# Structured Streaming with Apache Kafka

## Example 1

Reading a Kafka topic in AWS.
Before executing this code, replace `kafka:9094` by the right bootstrap server

In [0]:
from pyspark.sql.functions import from_json, col
from pyspark.sql.types import StructType, StructField, StringType

# Read streaming data from Kafka
df = spark \
  .readStream \
  .format("kafka") \
  .option("kafka.bootstrap.servers", "34.139.223.68:9094") \
  .option("subscribe", "toots") \
  .load()
  
# Define the schema for parsing JSON data
schema = StructType(
    [
        StructField('id', StringType(), True),
        StructField('content', StringType(), True),
        StructField('created_at', StringType(), True),
        StructField('account', StringType(), True)
    ]
)

# Print the schema of the DataFrame
df.printSchema()

# Parse the value column from Kafka as JSON and expand it into separate columns
dataset = df.selectExpr("CAST(key AS STRING)", "CAST(value AS STRING)", "timestamp") \
    .withColumn("value", from_json("value", schema)) \
    .select(col('key'), col("timestamp"), col('value.*'))

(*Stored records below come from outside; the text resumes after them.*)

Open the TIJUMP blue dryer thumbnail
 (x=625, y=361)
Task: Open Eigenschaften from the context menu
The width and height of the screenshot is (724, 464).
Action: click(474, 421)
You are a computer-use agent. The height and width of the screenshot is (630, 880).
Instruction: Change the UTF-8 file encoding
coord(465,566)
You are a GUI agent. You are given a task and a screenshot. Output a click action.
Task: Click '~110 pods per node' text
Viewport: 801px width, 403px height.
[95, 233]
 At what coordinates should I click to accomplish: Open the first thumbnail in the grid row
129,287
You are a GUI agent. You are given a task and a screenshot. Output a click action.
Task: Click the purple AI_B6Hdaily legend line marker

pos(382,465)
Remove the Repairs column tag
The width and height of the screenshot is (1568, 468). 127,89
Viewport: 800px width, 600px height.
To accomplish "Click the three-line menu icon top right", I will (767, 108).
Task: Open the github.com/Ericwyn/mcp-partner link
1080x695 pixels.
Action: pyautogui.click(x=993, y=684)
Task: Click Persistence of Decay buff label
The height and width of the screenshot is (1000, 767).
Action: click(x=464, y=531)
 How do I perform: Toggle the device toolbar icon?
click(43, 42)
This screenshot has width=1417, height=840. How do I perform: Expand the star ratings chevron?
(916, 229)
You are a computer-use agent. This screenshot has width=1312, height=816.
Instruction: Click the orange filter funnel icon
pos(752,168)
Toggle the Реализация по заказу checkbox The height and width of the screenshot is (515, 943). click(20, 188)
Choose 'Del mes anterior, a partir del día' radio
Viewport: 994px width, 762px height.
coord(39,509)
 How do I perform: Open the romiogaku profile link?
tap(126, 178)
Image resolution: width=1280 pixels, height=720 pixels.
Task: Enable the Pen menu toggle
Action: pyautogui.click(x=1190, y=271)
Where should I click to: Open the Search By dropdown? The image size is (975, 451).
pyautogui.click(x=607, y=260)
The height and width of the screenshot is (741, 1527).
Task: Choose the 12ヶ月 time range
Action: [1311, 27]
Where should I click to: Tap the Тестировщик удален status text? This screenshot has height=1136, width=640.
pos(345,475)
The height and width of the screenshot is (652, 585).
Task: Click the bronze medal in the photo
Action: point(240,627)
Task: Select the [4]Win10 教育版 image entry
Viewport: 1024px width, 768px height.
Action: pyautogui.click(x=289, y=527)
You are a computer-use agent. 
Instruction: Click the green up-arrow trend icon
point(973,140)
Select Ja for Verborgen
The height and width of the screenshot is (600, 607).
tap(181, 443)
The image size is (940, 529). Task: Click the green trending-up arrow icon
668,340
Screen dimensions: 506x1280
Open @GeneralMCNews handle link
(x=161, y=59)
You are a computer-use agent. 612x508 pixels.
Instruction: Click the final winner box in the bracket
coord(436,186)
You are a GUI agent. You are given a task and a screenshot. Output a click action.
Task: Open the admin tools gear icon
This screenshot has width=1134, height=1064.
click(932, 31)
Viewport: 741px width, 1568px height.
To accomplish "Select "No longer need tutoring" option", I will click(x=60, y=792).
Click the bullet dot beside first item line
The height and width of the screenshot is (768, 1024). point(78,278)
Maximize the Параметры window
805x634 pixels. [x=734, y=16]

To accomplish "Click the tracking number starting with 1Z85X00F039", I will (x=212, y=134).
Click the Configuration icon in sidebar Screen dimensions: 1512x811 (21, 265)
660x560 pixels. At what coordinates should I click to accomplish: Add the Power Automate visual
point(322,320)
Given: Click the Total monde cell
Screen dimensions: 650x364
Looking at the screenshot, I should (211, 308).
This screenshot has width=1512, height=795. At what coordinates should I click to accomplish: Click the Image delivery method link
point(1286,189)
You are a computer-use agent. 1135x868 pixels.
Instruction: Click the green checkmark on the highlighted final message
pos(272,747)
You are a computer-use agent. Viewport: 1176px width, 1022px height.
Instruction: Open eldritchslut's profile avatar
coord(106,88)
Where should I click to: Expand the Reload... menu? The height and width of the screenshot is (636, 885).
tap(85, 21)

Last parse: the entire operation converts the raw Kafka streaming data (`df`) into a more structured format (`dataset`).
1. **Initial `selectExpr` Transformation**:
   - `df.selectExpr("CAST(key AS STRING)", "CAST(value AS STRING)", "timestamp")`: This selects and casts columns from the DataFrame `df`.
     - `"CAST(key AS STRING)"`: Casts the column `key` to a string type. This is typically done to ensure compatibility or to handle data in a specific format.
     - `"CAST(value AS STRING)"`: Casts the column `value` to a string type. In many cases, Kafka streams data as byte arrays, so casting it to a string is necessary for further processing.
     - `"timestamp"`: Presumably, this refers to the existing `timestamp` column in `df`, which is included as-is.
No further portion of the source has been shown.